Rapid evolution: explain it as natural selection powered by large populations + short generation times + high mutation rates (RNA polymerases lack proofreading), then give a consequence — antigenic drift/shift in flu, new SARS-CoV-2 variants, immune escape, antiviral resistance, and why vaccines must be updated.
IB-style question — why viruses evolve rapidly and what it means for vaccines
Explain why viruses such as influenza evolve rapidly, and why this means vaccines often have to be updated. [5]
How to score all five marks
- Set up natural selection. Viruses reproduce in huge numbers with a very short generation time, so natural selection acts on the population very quickly.
- Source of variation. They have a high mutation rate — RNA virus polymerases lack proofreading — so each generation throws up lots of new variants.

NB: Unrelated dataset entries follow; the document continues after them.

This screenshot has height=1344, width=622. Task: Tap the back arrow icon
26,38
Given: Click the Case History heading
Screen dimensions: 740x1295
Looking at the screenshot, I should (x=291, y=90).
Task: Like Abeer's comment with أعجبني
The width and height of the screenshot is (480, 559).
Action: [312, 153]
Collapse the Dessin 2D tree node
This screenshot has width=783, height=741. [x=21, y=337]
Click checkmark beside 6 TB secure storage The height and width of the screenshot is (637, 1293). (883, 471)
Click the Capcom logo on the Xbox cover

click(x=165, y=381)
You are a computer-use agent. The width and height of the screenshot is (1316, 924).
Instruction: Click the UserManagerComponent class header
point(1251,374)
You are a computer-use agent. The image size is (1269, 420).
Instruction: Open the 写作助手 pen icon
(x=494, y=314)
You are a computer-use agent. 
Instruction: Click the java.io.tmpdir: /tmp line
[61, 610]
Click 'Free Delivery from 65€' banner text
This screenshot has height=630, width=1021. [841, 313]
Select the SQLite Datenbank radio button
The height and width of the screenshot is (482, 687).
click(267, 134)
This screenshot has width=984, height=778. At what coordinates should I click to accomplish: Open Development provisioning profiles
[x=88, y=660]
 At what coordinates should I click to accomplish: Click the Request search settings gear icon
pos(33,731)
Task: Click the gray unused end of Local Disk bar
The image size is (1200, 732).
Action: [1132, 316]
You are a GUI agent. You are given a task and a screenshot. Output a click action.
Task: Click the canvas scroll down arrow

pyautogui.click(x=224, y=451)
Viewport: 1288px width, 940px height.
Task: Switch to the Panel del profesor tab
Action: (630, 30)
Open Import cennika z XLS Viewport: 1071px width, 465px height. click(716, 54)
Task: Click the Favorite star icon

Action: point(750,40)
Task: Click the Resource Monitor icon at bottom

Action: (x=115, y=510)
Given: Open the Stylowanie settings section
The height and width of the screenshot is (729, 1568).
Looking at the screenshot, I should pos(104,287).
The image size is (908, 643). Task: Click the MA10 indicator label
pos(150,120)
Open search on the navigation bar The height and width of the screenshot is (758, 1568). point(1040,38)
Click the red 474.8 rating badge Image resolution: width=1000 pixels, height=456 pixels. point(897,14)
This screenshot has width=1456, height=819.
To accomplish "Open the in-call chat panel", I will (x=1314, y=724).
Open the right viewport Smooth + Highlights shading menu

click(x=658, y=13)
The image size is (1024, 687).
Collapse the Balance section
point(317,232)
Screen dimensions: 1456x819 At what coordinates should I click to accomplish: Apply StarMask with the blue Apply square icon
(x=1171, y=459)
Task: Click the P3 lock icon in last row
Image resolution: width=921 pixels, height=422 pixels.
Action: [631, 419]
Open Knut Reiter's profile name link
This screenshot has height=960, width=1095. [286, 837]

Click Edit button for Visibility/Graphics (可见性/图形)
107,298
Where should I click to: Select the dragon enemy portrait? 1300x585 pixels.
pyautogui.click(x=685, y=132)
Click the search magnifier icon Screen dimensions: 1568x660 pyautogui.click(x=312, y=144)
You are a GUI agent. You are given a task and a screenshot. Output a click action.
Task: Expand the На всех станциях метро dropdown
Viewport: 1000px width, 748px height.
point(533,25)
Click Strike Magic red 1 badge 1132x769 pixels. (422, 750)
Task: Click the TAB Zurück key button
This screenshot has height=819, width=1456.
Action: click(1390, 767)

- Selection of escape variants. Variants whose surface proteins are changed are not recognised by existing immunity; they survive and reproduce more, so they become more common (antigenic drift; antigenic shift if whole segments are swapped).
- Consequence for the population. Over time the virus population is dominated by variants that the host's antibodies no longer bind well — the virus has evolved away from the immunity people had.
- Why the vaccine is updated. The old vaccine raises antibodies against the old surface proteins, which no longer match; so the vaccine must be reformulated to match the current circulating strain. (Award 1 mark per distinct point, up to 5.)
Final answer
Viruses have huge populations, very short generation times and high mutation rates (RNA polymerases lack proofreading), so natural selection acts fast and generates many variants. Variants with altered surface proteins escape existing immunity (antigenic drift/shift), are selected for, and come to dominate the population. Because the circulating strain's surface proteins no longer match the old vaccine, the vaccine must be updated to match the current strain.
✓ Why this scores full marks: It frames the change as natural selection (not vague 'the virus adapts'), names the three drivers (population size, generation time, mutation rate / no proofreading), explains immune escape via changed surface proteins, and closes the loop on why the vaccine no longer matches and must be updated.
A common way to lose marks is to say a virus 'tries' or 'wants' to change — selection has no intent; it simply favours variants that already happen to survive better.